[Reading passage]
Start
And just as with NASCAR, poor leadership and greed has contaminated all aspects of dirt-track racing. While tracks, event producers and conventions decimate what is left of the sport, one has to wonder why race teams continue to pour money into a sport that has deserted them a long time ago, and why racers still have an appetite for an industry that has taken advantage of them for years. What we do know for a fact is that there is little left for the fans to be happy about.
The once-great sport of dirt-track racing has been held hostage for over a decade by track owners and business interests that only seem to benefit the ones who control the sport.
Interestingly, this month, from January 18th-20th, the Motorsports trade show takes place at The Greater Philadelphia Expo Center. With racing teams and people from the car racing industry converging to showcase the sport at a cost of many thousands of dollars for each team to showcase their teams’ cars and accessories they sell.
With some impressive sponsors like Sunoco and Aqua-Duck, the show is spearheaded by Area Auto Racing News (AARN), which is located in Trenton, NJ. AARN publishes a racing newspaper that covers the sport of dirt-track racing. For many years, various Media outlets were shut out of this private club called ‘dirt-track racing.’ The sport shunned and rejected any outside media trying to provide fans with honest coverage of the sport. In recent months local media in New Jersey has questioned why a sport that is crashing would still be abrasive to outside media coverage.
End
[Stated goal 1] Return the stretch of the dirt-track racing passage that begins at the words "And just as" and stops after "be happy about.".
[Stated goal 2]
Answer these from the dirt-track racing passage:
(a) Where does the Motorsports trade show take place?
(b) In what city is Area Auto Racing News located?
(c) For how long has the sport been held hostage by track owners and business interests?
[Stated goal 3] Please write what comes next in the dirt-track racing passage, picking up after its final sentence.

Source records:
Start
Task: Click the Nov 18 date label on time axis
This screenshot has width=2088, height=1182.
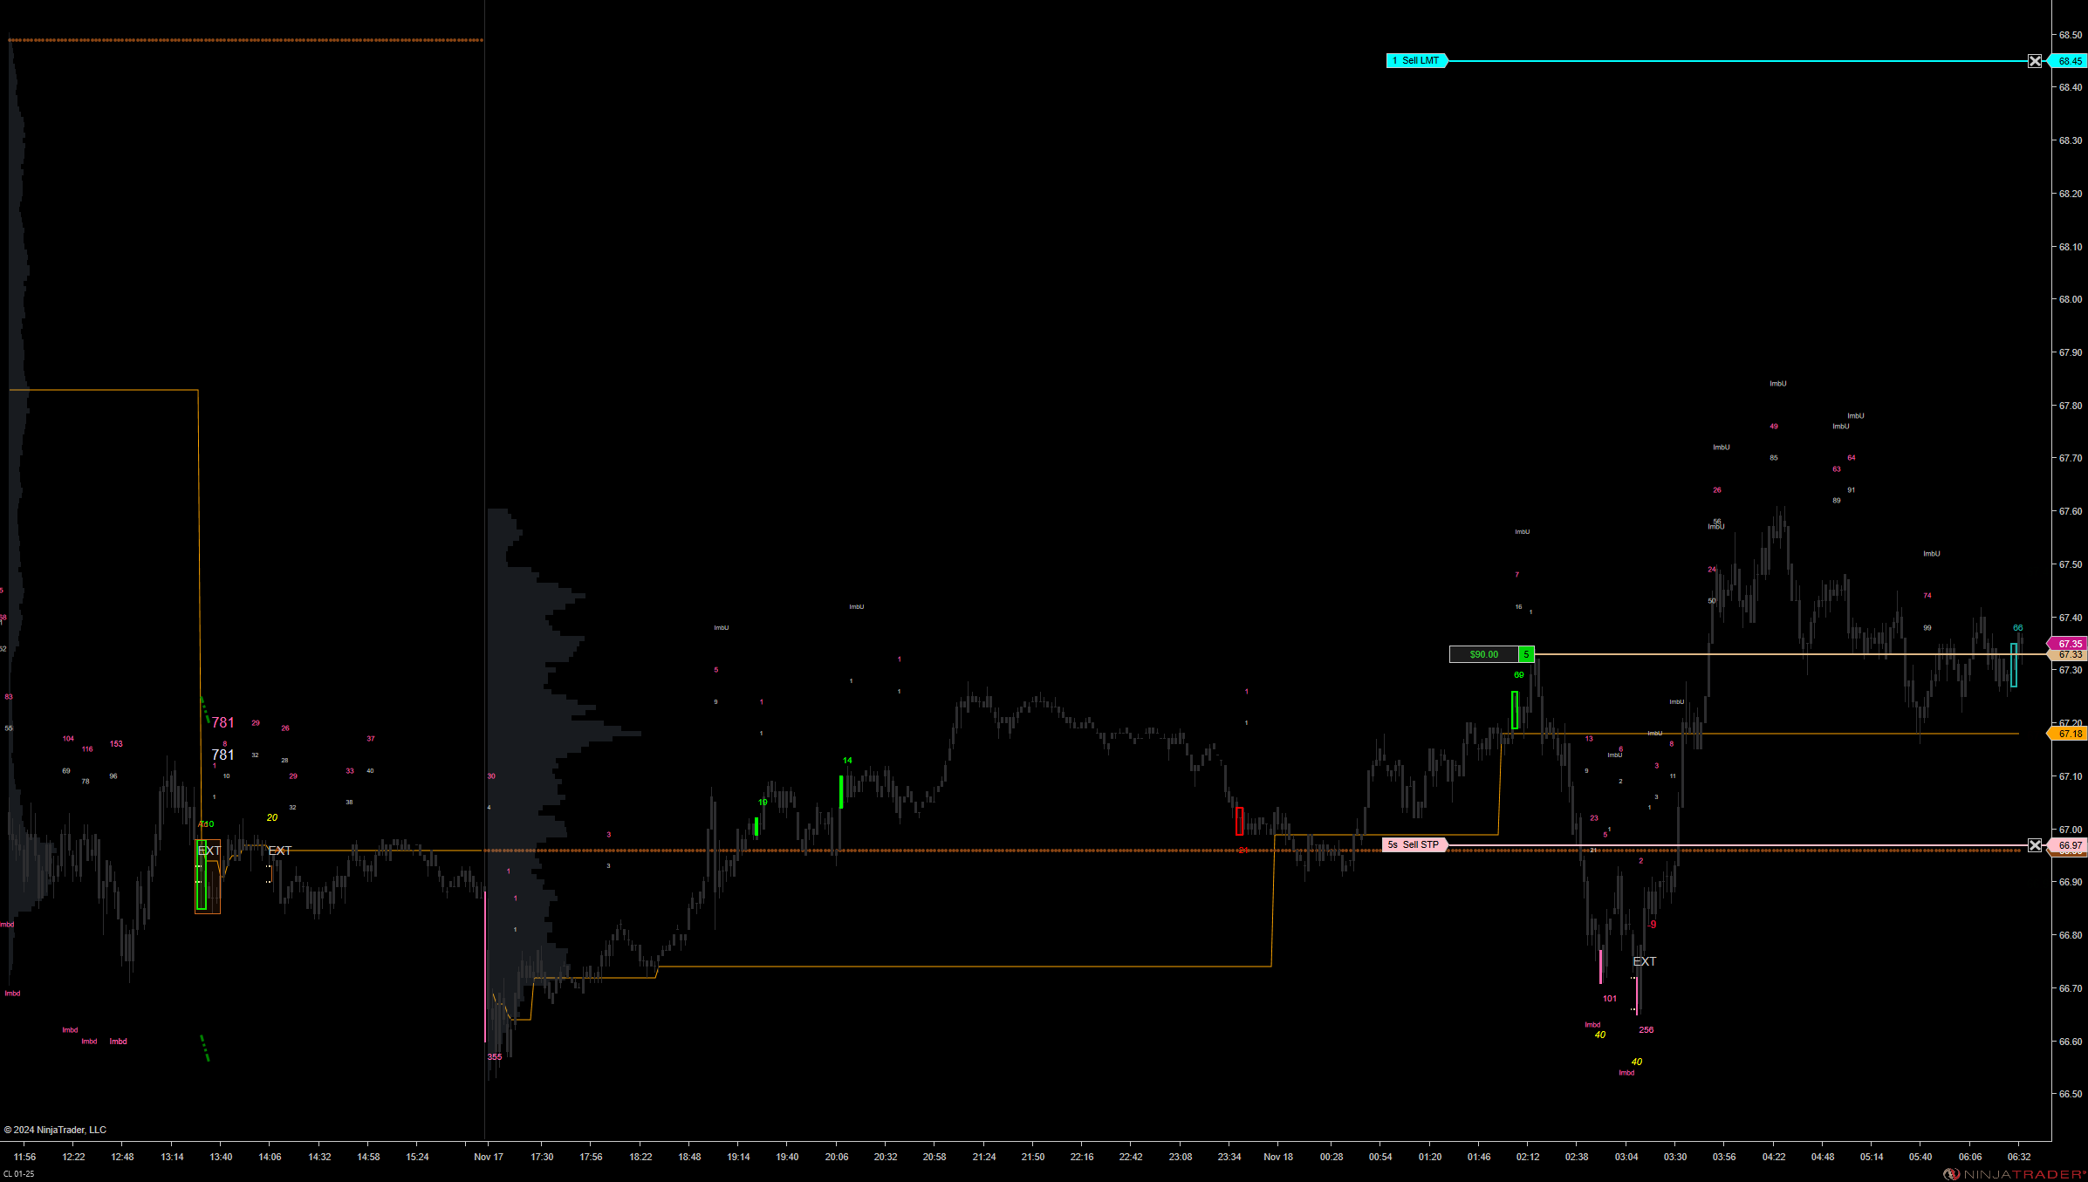Action: point(1278,1157)
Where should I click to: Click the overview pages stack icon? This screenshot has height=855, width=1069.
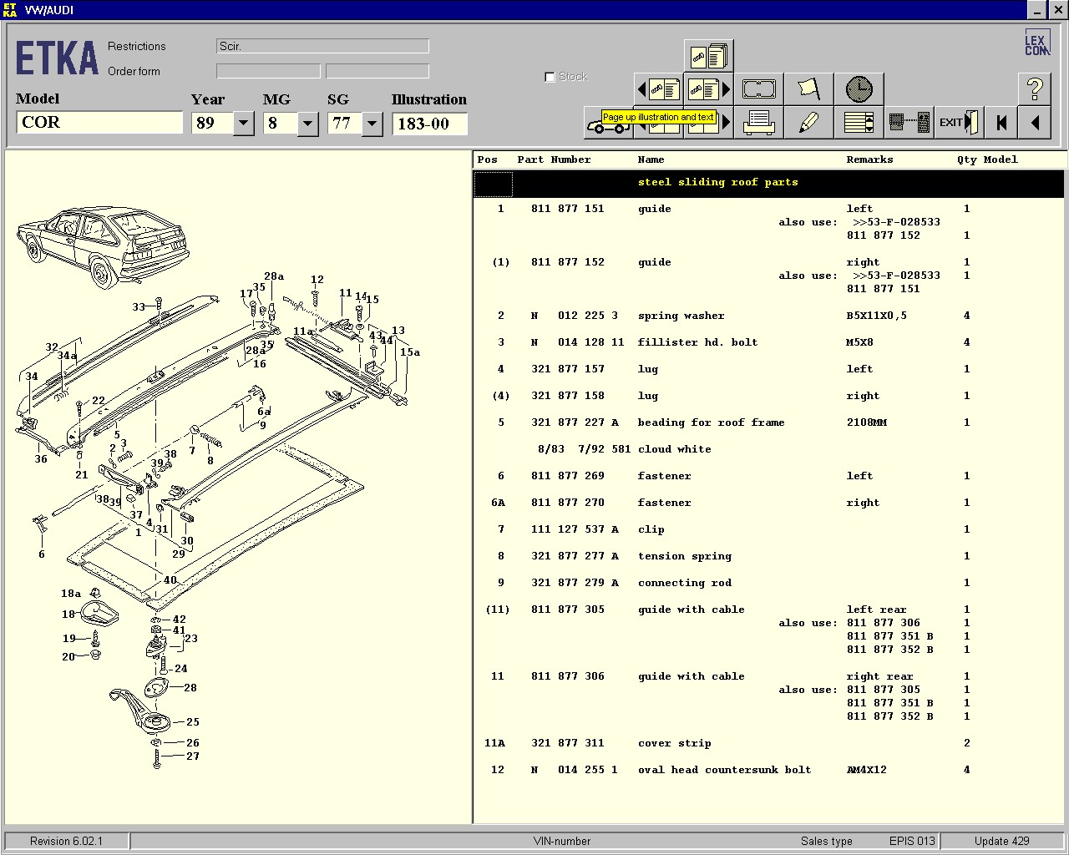pos(709,56)
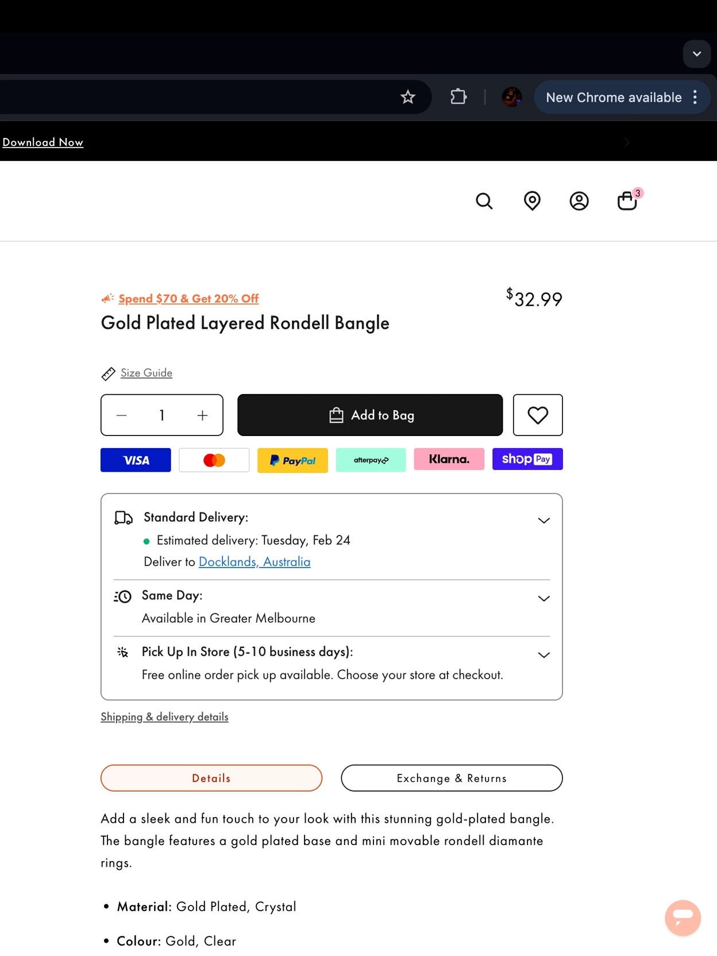Image resolution: width=717 pixels, height=956 pixels.
Task: Open the account profile icon
Action: coord(579,201)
End
[Written response 1]
And just as with NASCAR, poor leadership and greed has contaminated all aspects of dirt-track racing. While tracks, event producers and conventions decimate what is left of the sport, one has to wonder why race teams continue to pour money into a sport that has deserted them a long time ago, and why racers still have an appetite for an industry that has taken advantage of them for years. What we do know for a fact is that there is little left for the fans to be happy about.

[Written response 2]
(a) The Greater Philadelphia Expo Center
(b) Trenton, NJ
(c) Over a decade

[Written response 3]
Here is a fun fact: AARN owns Bill’s Printing Service, which
produces the newspaper that showcases what they choose to report as “news” in the racing world. In effect, they control the sport and report on what they consider the outcome should be. That same stranglehold can be found thoughout the East Coast tracks that continue to hold hostage a sport that is riding in quicksand. It is sad that AARN holds such control of the dirt-track racing convention at the end of the month, and that inquiries from local news and radio shows in New Jersey have been shut out and discriminated against from covering the event.
Press credentials are offered on the Moto Sports website, yet local media not afiliated with the sport are given excuse after excuse as to why New Jersey state media is being denied credentials for this event.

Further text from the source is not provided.